The Love Beach
Page 5
'Why do they call that beach The Love Beach?' asked Davies. 'Is it one of these ancient names?'
Bird shrugged. 'It goes back to ... oh, the old customs of the first population found here.'
She laughed then. 'They had some er... strange sort of rituals.' Then primly: 'Dancing and such things, you understand.'
'And that's where they had the dancing and such things.'
She still looked out to the sea as though seeking an arriving ship. She laughed again. Some dogs were still baying in the village behind them but apart from that and the stirring of the water and the trees there was no other sound, but her laughing. 'At school,' she said, 'we used to learn all about the history of these islands and of all the South Pacific from Captain Cook's Journals. But it was a convent, you will remember, and the nuns did not like to read some of the things and would not let us read them. We lost half of history like that. But, of course, all the girls read the sections they were not supposed to know.

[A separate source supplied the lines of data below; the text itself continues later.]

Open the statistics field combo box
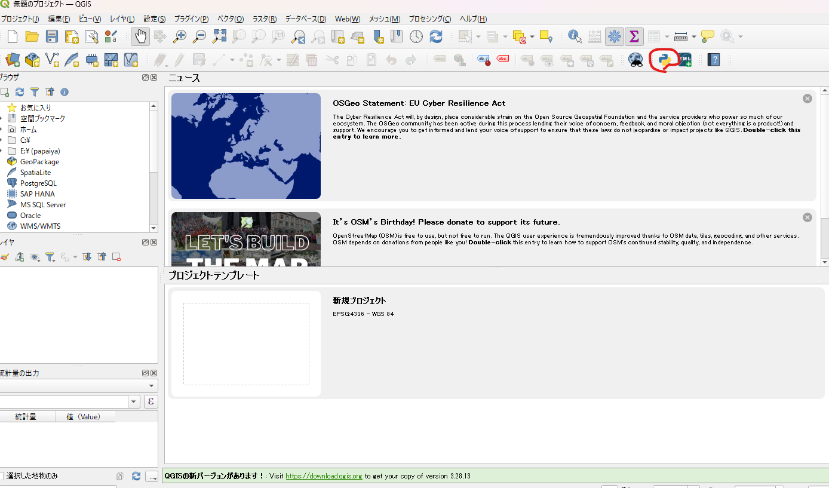Image resolution: width=829 pixels, height=488 pixels. pos(66,401)
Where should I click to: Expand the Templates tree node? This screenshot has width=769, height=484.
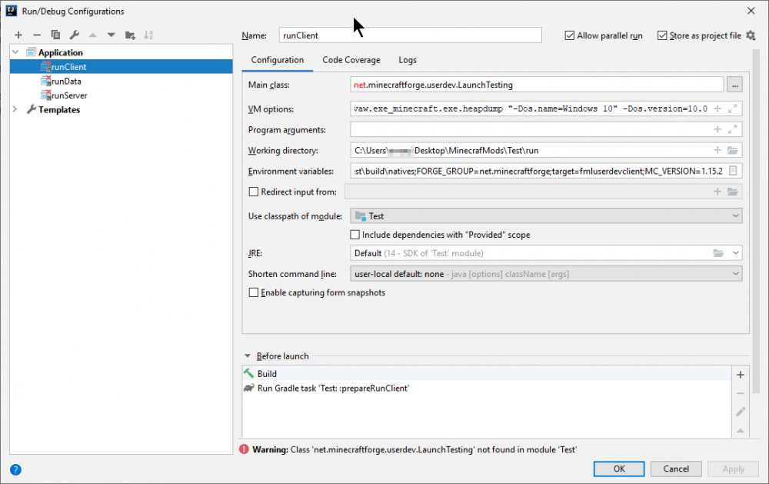pyautogui.click(x=16, y=110)
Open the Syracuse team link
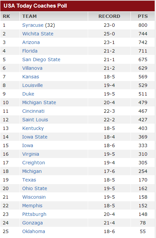156x238 pixels. (33, 25)
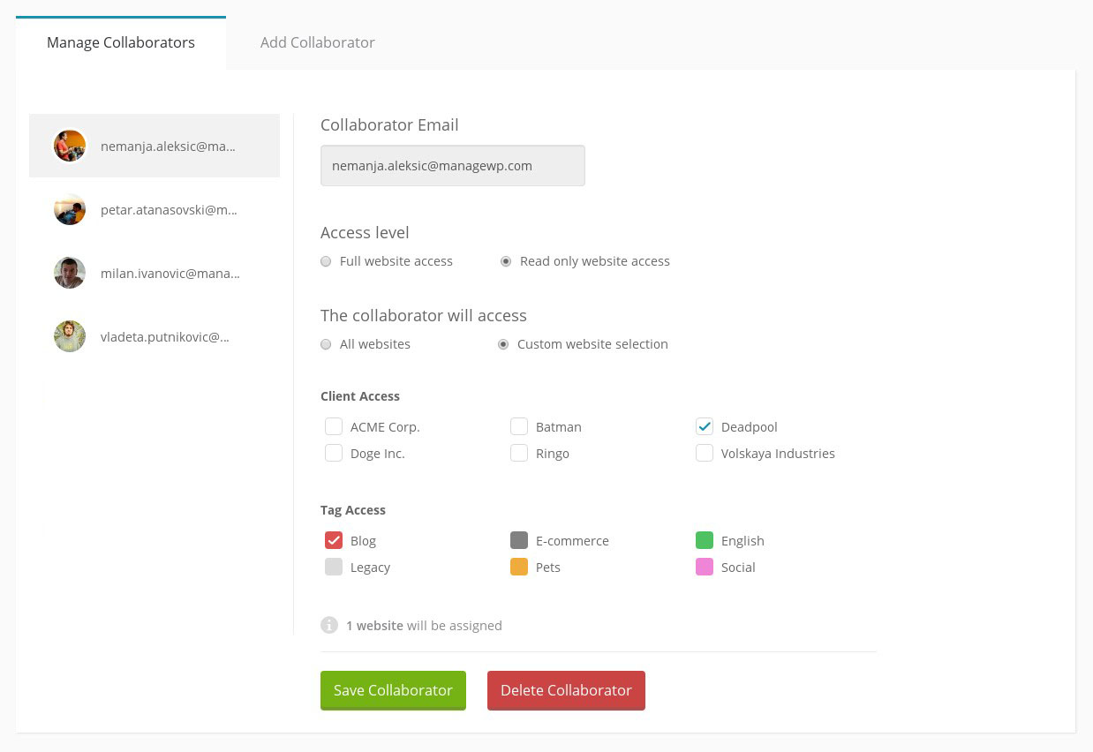Toggle the gray E-commerce tag box

point(519,540)
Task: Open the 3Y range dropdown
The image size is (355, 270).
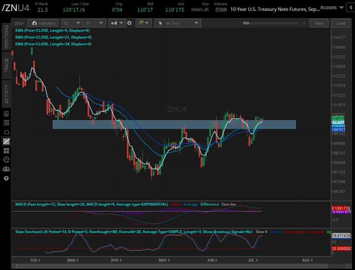Action: (94, 23)
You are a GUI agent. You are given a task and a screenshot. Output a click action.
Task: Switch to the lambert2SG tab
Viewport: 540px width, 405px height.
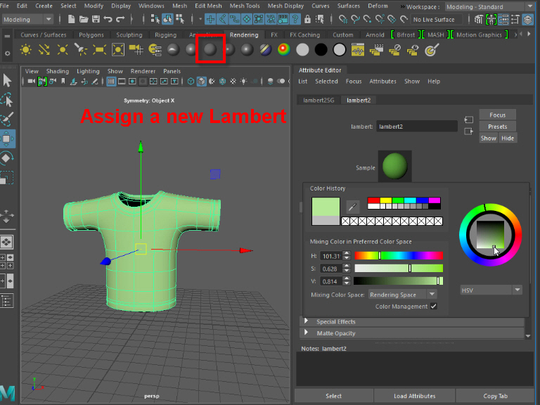tap(319, 100)
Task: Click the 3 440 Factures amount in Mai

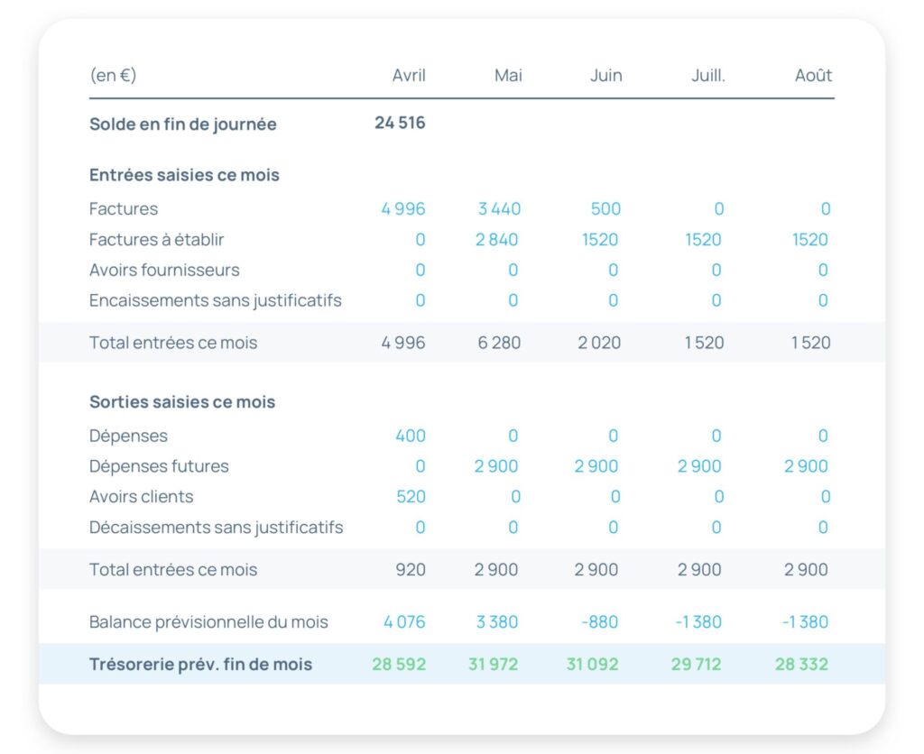Action: point(499,209)
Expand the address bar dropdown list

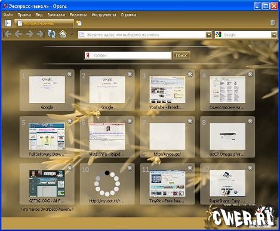(x=208, y=35)
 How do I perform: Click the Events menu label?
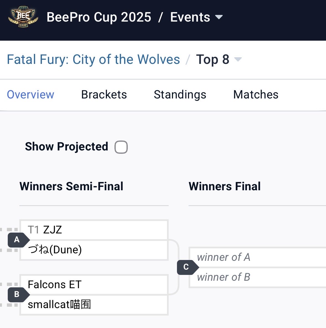(190, 17)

'There is a passage, a strange one, written by Captain Cook ‑ ... Young girls in groups of eight or ten, dancing a very indecent dance ... singing the most indecent songs and using the most indecent actions in the practice of which they are brought up from the earliest childhood. In doing this they keep time to a great nicety.' She turned to Davies. 'Do you like that?'
He was laughing. 'That's very good,' he said. 'Keeping time to a great nicety!'
'One day,' she said, 'you must watch the dancing on the beach. Then you may understand Captain Cook.'
Davies went to his room at the South Seas Hilton, climb. ing the steaming stairs, and finding the room laden with heat despite the arrival of evening in the street. He took his paints from his suitcase. They were in an old rugby sock, oil in little tubes. The children had bought a beginner's set for him for his last Christmas at home. He liked to think he could paint, but anyone could have told him that he couldn't. He had been to Art for Pleasure classes at Newport Technical College and he had carried his brushes, his paints, and his canvases to the Southern Pacific. After all, Gauguin had sailed there unrecognized. Davies thought he would like to paint The Love Beach if all those grotesque invasion barges were not littered there. Perhaps some girls doing that dance on The Love Beach and keeping time to a nicety.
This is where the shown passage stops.